La difesa della controparte negoziale della singola impresa collusa - interesse

assolutamente preminente anche in un’ottica di stabilità ed efficienza del mercato -

invoca infatti strumenti efficienti e funzionali in grado di ripristinare il

funzionamento virtuoso (o almeno tendenzialmente tale) del sistema- mercato senza

mortificare l’interesse privato del singolo soggetto inciso a non vedersi privato del

bene di scambio.

Un ruolo chiave ricopre quindi il rimedio risarcitorio, applicato in conformità

allo statuto delineato dal disposto combinato dell’art. 2043 cod. civ. e dell’art. 33

della legge antitrust, secondo il recente dettato giurisprudenziale delle Sezioni Unite.

Nell’ottica complessivamente descritta, particolarmente significativo (come

rilevato poc’anzi) si rivelerebbe poi, ai fini della congiunta ed utile applicazione del

diritto antitrust e della protezione del soggetto debole del contratto a valle

(rientrante, per lo più, in uno standard negoziale) la previsione di uno strumento

processuale (accompagnato dagli aggiustamenti che un “trapianto” nel nostro

ordinamento comunque richiede) assimilabile alle class actions statunitensi.

Nel quadro dell’evoluzione delle relazioni economiche verso rapporti di massa,

che vedono consumatori, utenti, investitori, risparmiatori contrapposti a forti

operatori economici dall’identità sempre più spesso multinazionale ed associata,

l’opportunità concreta dei primi di intervenire attivamente a tutela dei propri

interessi in forma aggregata è infatti affidata alla possibilità offerta da strumenti

come le azioni di classe di innestare quel fenomeno di bilanciamento tra poteri

247

privati che nelle società evolute rappresenta il più potente antidoto nei confronti di

poteri forti quale quello imprenditoriale.

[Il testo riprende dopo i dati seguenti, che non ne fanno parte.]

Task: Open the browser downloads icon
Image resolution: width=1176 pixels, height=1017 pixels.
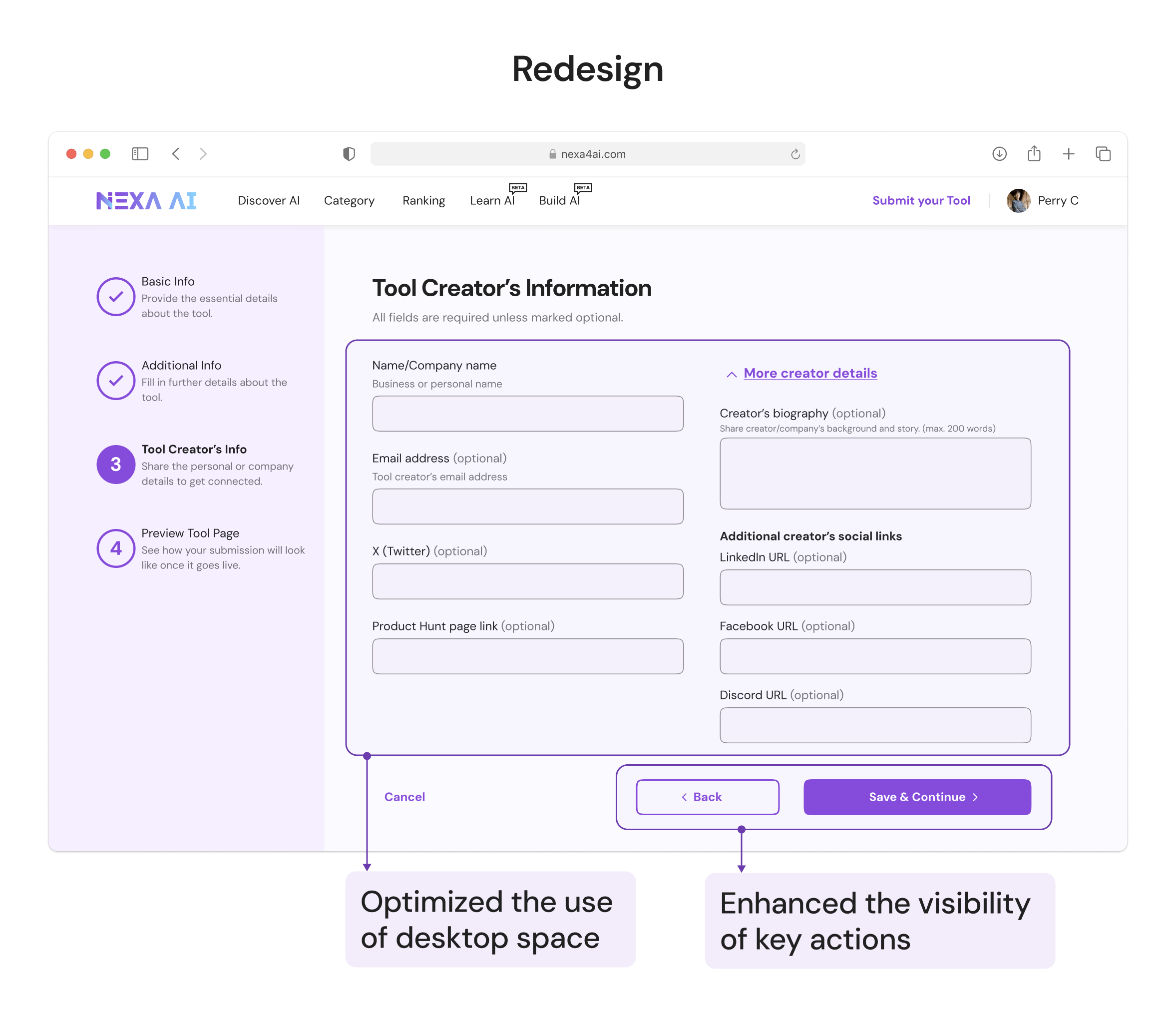Action: [1000, 154]
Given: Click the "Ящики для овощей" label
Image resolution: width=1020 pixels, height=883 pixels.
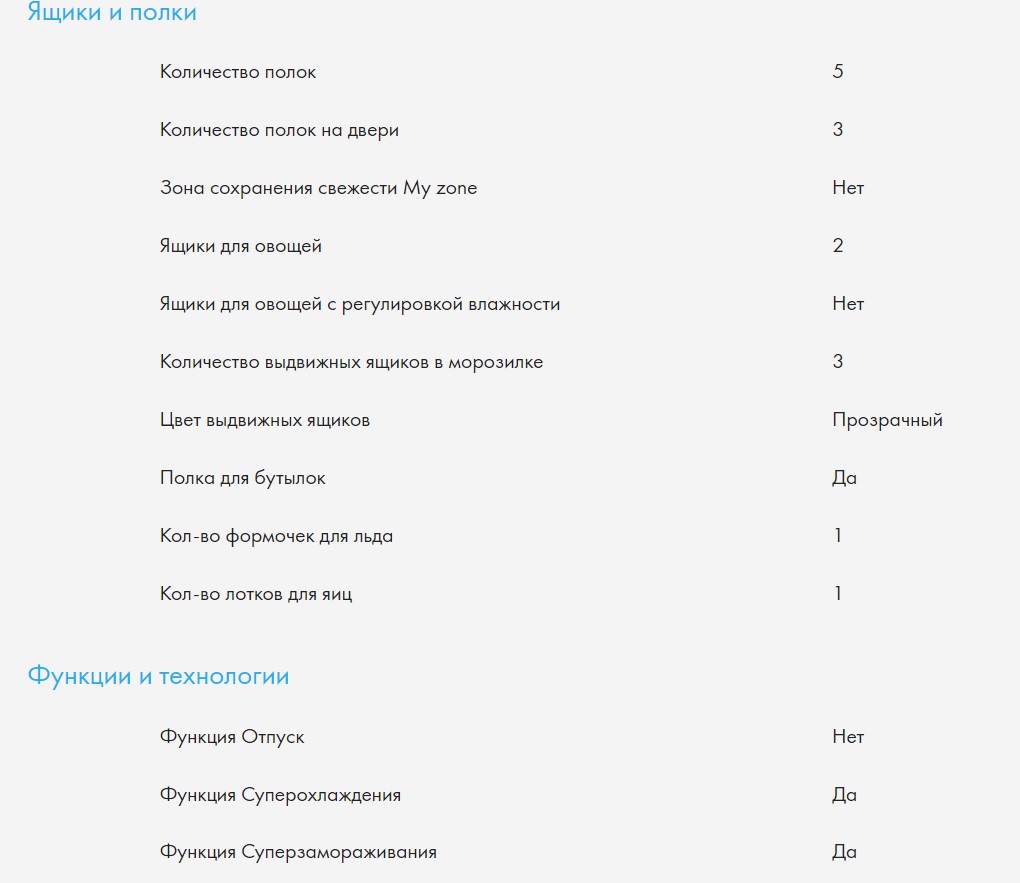Looking at the screenshot, I should [x=241, y=246].
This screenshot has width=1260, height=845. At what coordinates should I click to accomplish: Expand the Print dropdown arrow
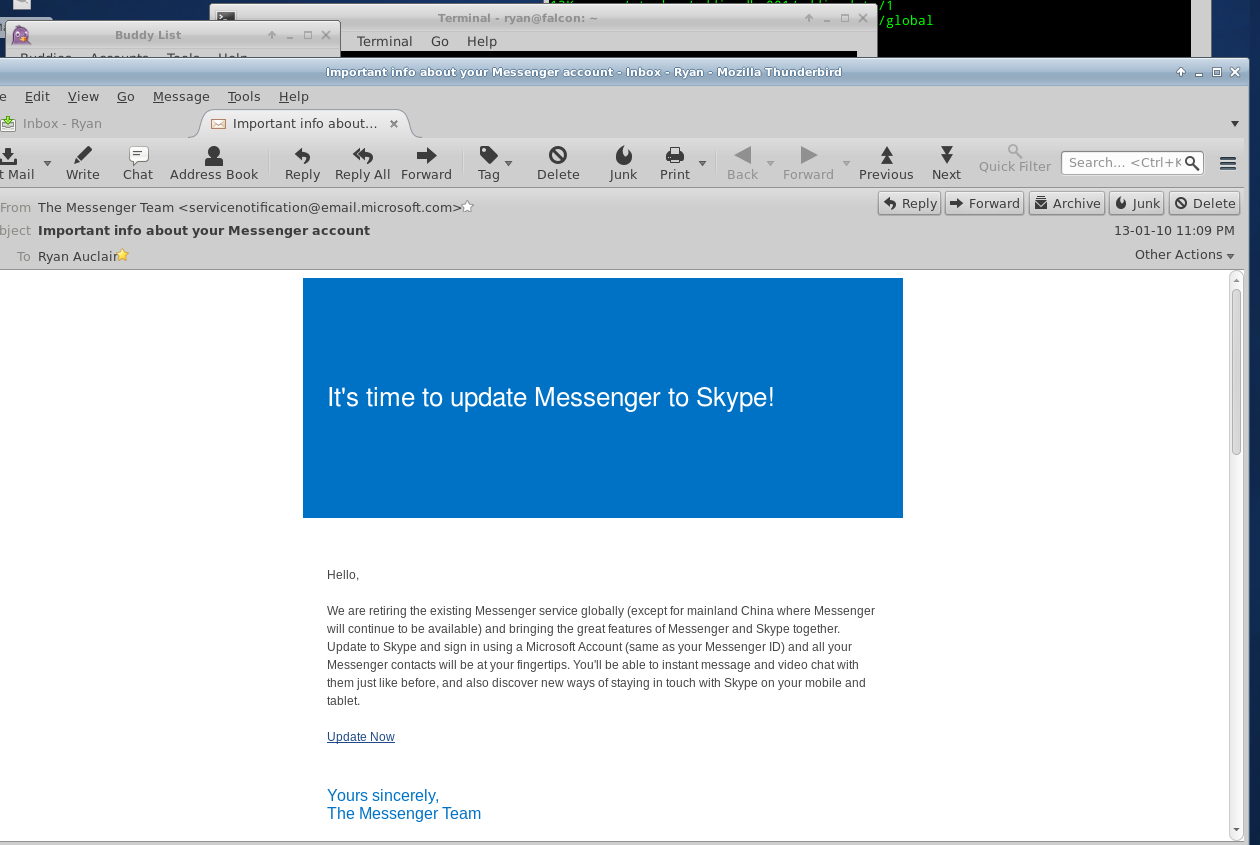point(702,164)
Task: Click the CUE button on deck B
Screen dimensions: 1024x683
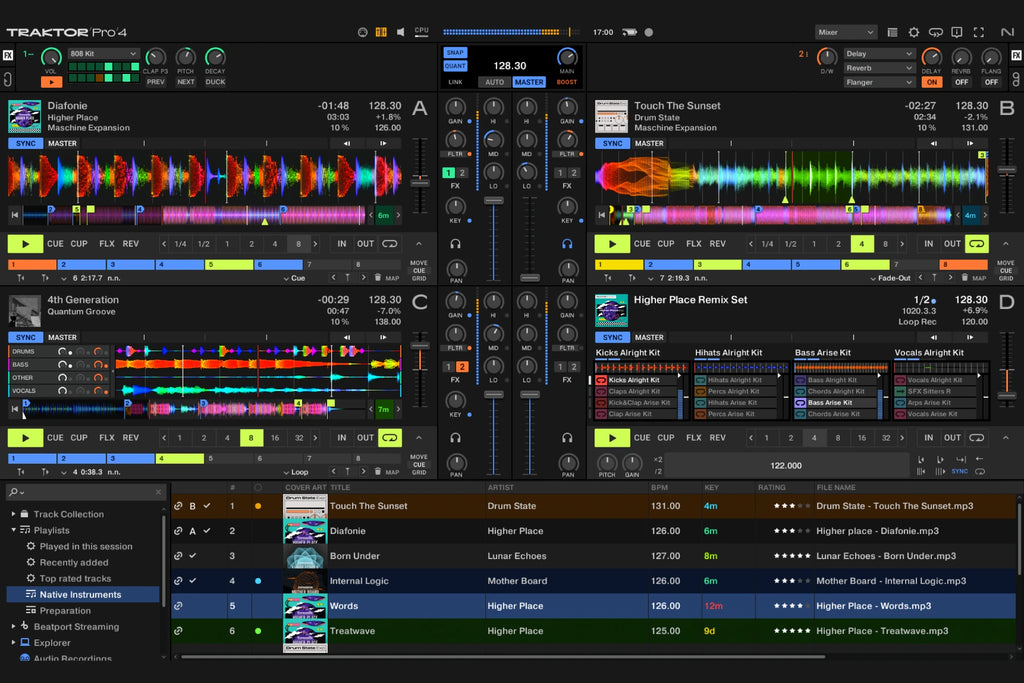Action: (642, 243)
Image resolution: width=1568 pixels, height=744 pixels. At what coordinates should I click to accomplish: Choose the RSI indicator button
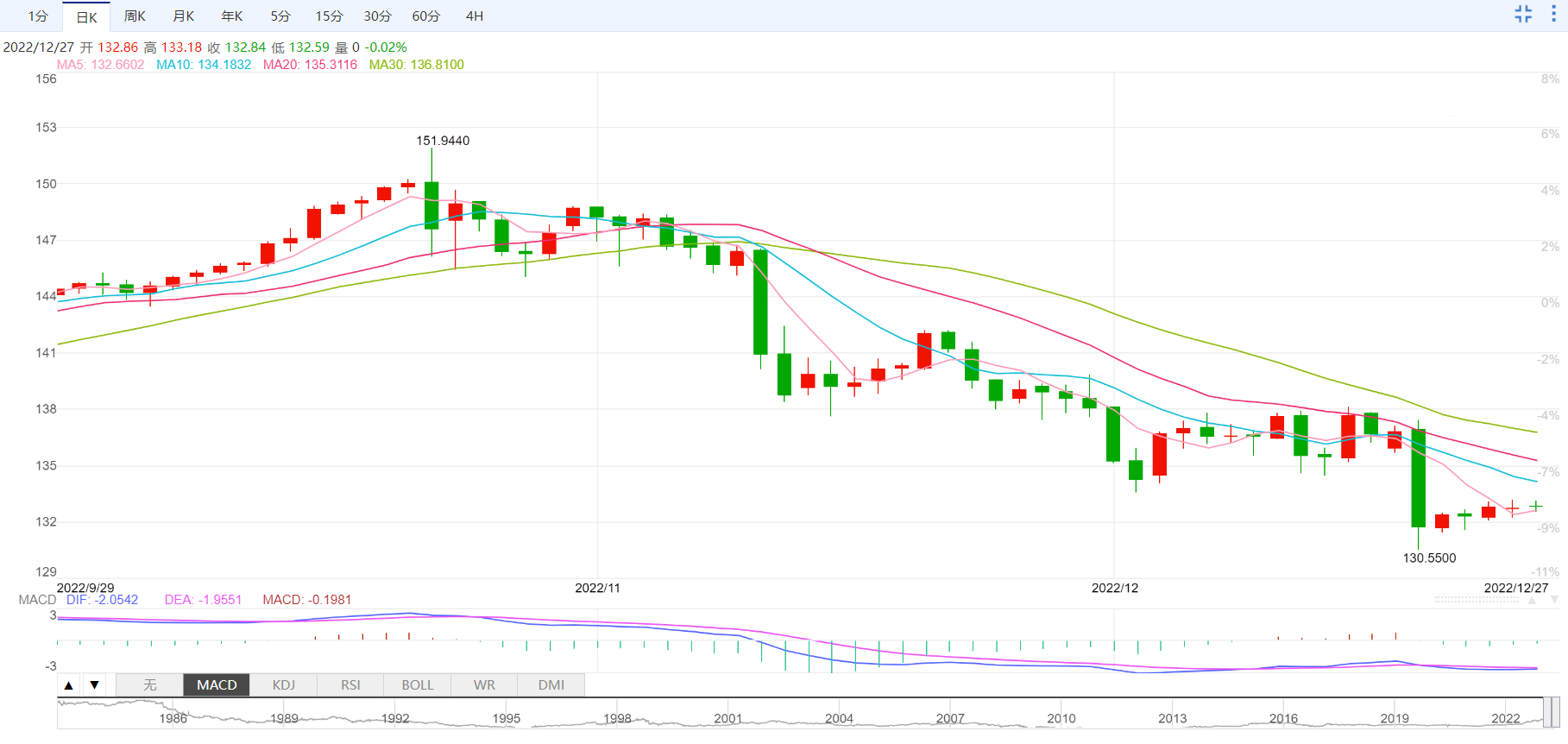[350, 685]
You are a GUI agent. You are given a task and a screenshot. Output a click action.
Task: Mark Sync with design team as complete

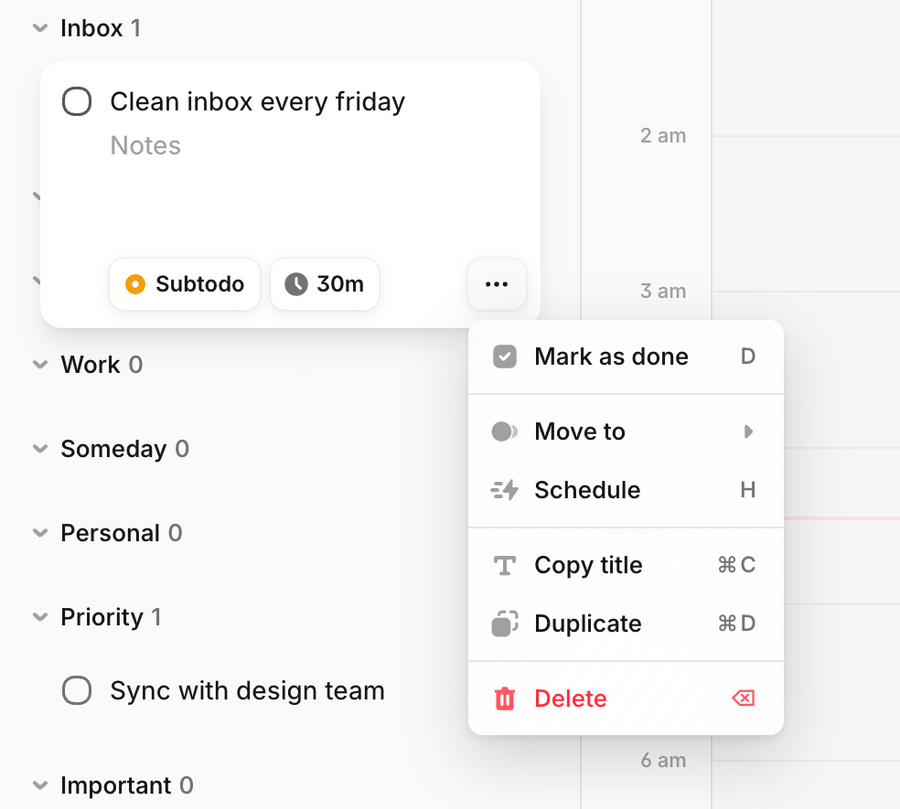(77, 690)
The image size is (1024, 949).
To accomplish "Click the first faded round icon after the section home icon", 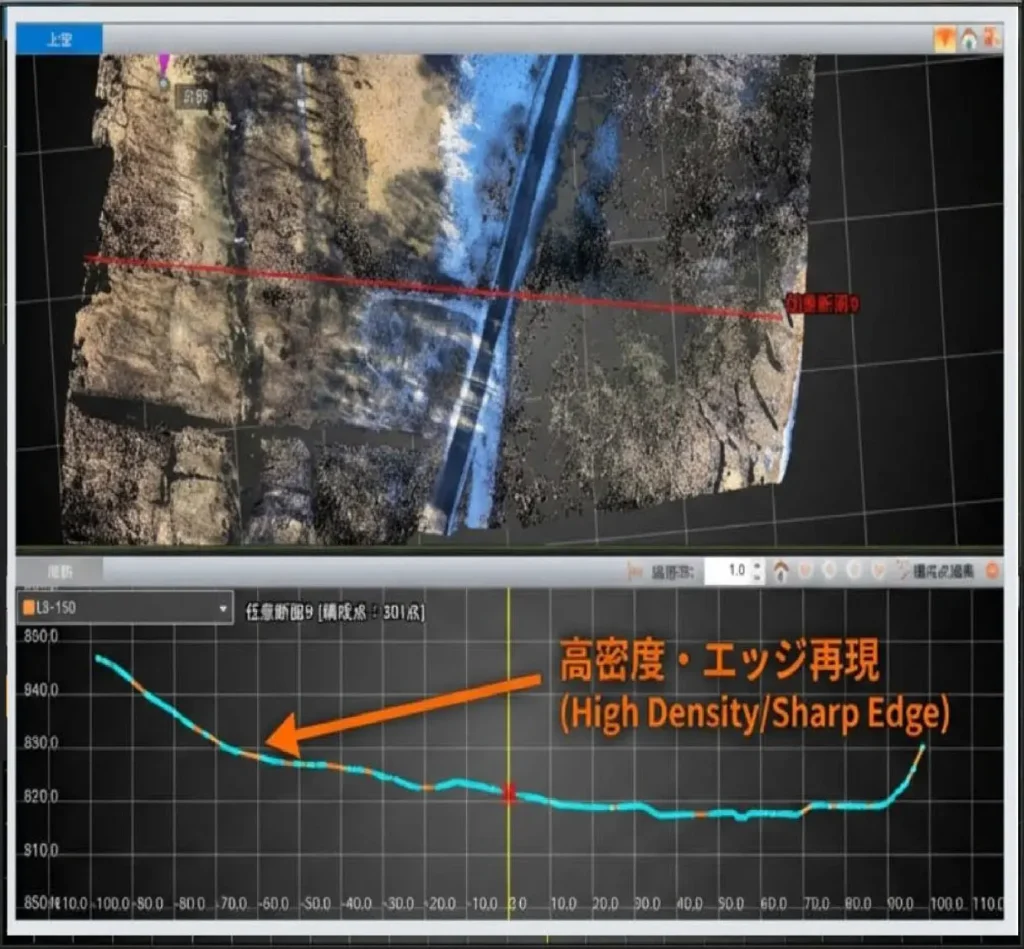I will pos(806,571).
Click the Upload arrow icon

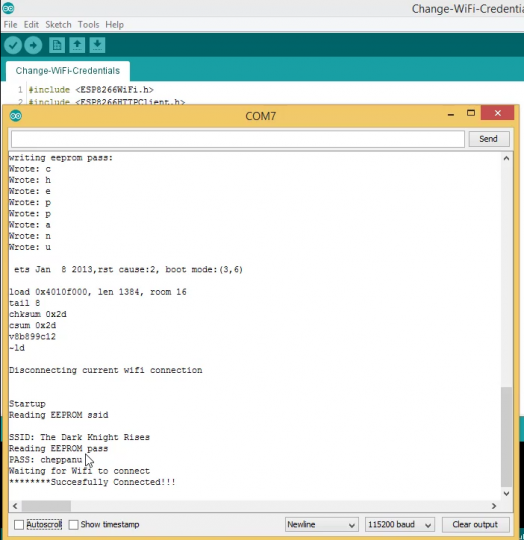(x=33, y=45)
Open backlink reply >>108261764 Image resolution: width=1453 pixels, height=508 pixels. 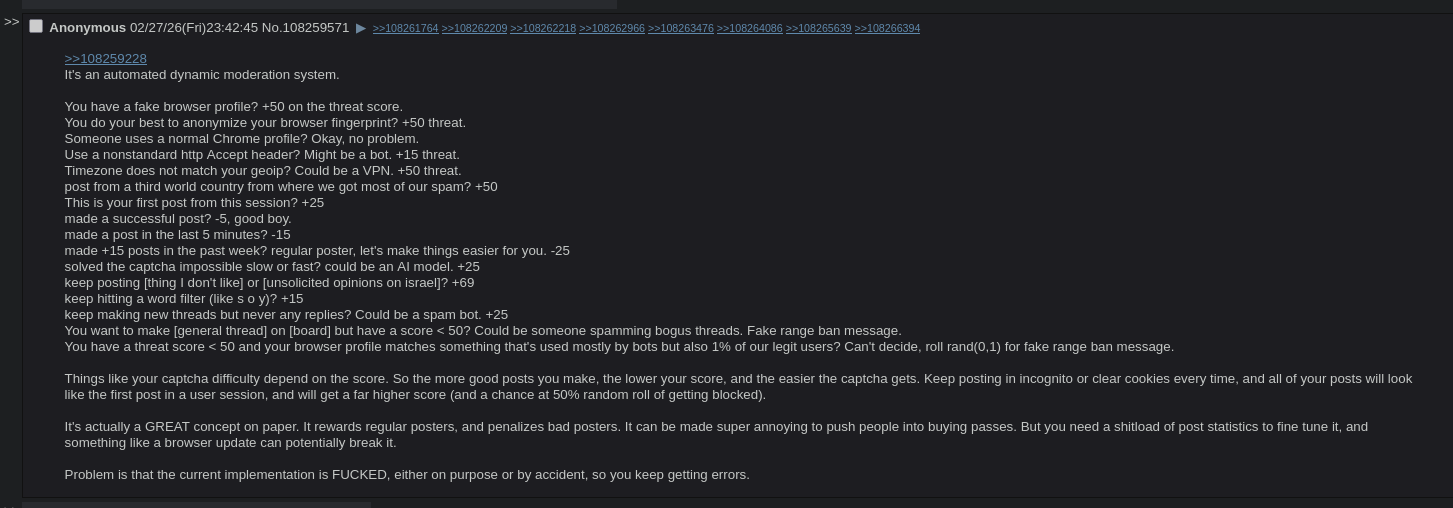[405, 28]
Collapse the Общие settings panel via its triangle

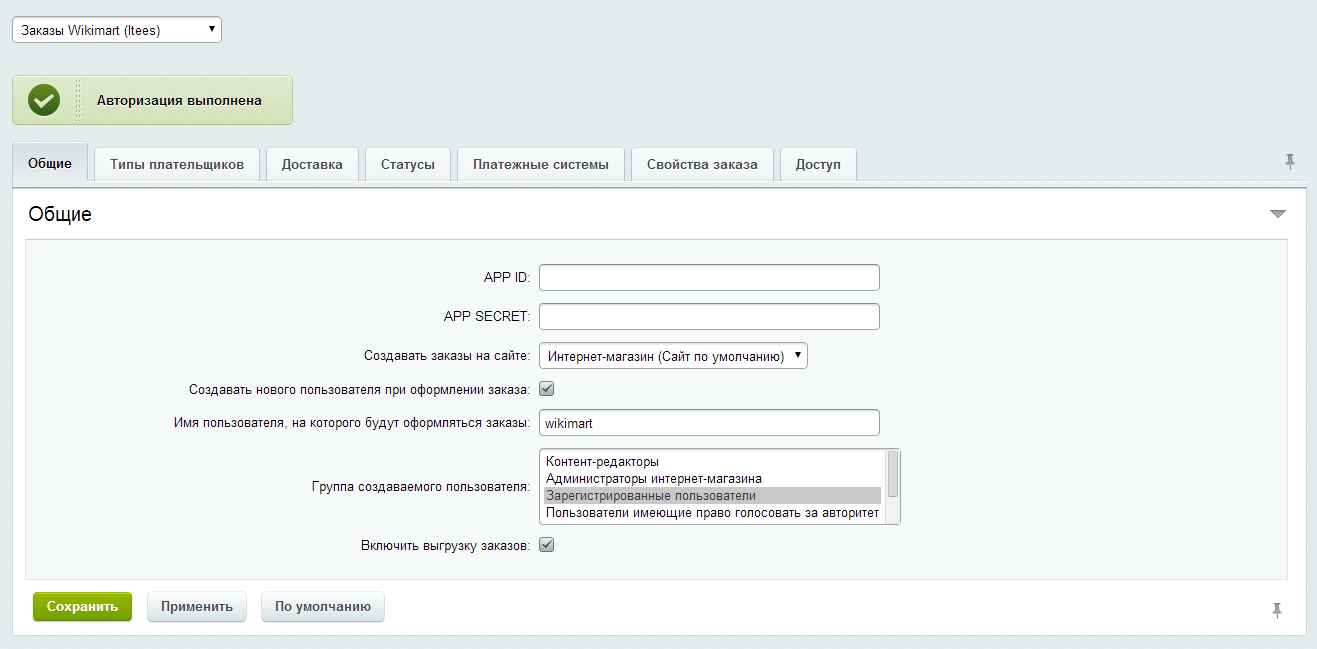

La crisi del diritto degli individui e la sua sostituzione con il diritto delle

categorie, innestata dall’apertura dei mercati e dalla creazione di spazi

dell’economia sempre più vasti, accresce quindi l’utilità che un meccanismo di

tutela aggregata del tipo richiamato rivestirebbe in relazione all’obiettivo di

garantire il soddisfacimento delle pretese risarcitorie avanzate - come nel caso che

ci riguarda - da moltitudini massificate di consumatori, al tempo stesso

disincentivando il ricorso da parte delle imprese a strategie collusive e dunque a

favorire il mantenimento od il ripristino del regime concorrenziale.

Come risulta ormai più che evidente secondo le linee e le prospettive sinora

descritte, il tema che ci ha qui interessato più da vicino e l’indagine svolta a tal fine,

superando la necessità (e l’obiettivo) di formulare una personale risposta in ordine

alle problematiche sollevate dal discusso e multiforme rapporto “interattivo” tra

realtà economica e di mercato e sottostante microcosmo negoziale, finiscono - a

modesto avviso di Chi scrive - per rivelare e dischiudere orizzonti di studio di

grande ampiezza e complessità, involgenti profili di analisi non ristretti a semplici

riflessioni accademiche, ma profondamente calati nel quotidiano, espressione della

vita concreta del nostro Paese, costantemente richiamato dall’essere ormai parte a

tutti gli effetti del sistema- Europa a rispondere in maniera sempre più efficiente ed

efficace alla sfida della competitività108.

108 A riguardo si veda, da ultimo, il decreto c.d. “competitività” (D. l. 14 marzo 2005, n. 35, “Disposizioni urgenti nell’ambito del piano di azione per lo sviluppo economico, sociale e territoriale”, in G.U., 16 marzo 2005, n. 62).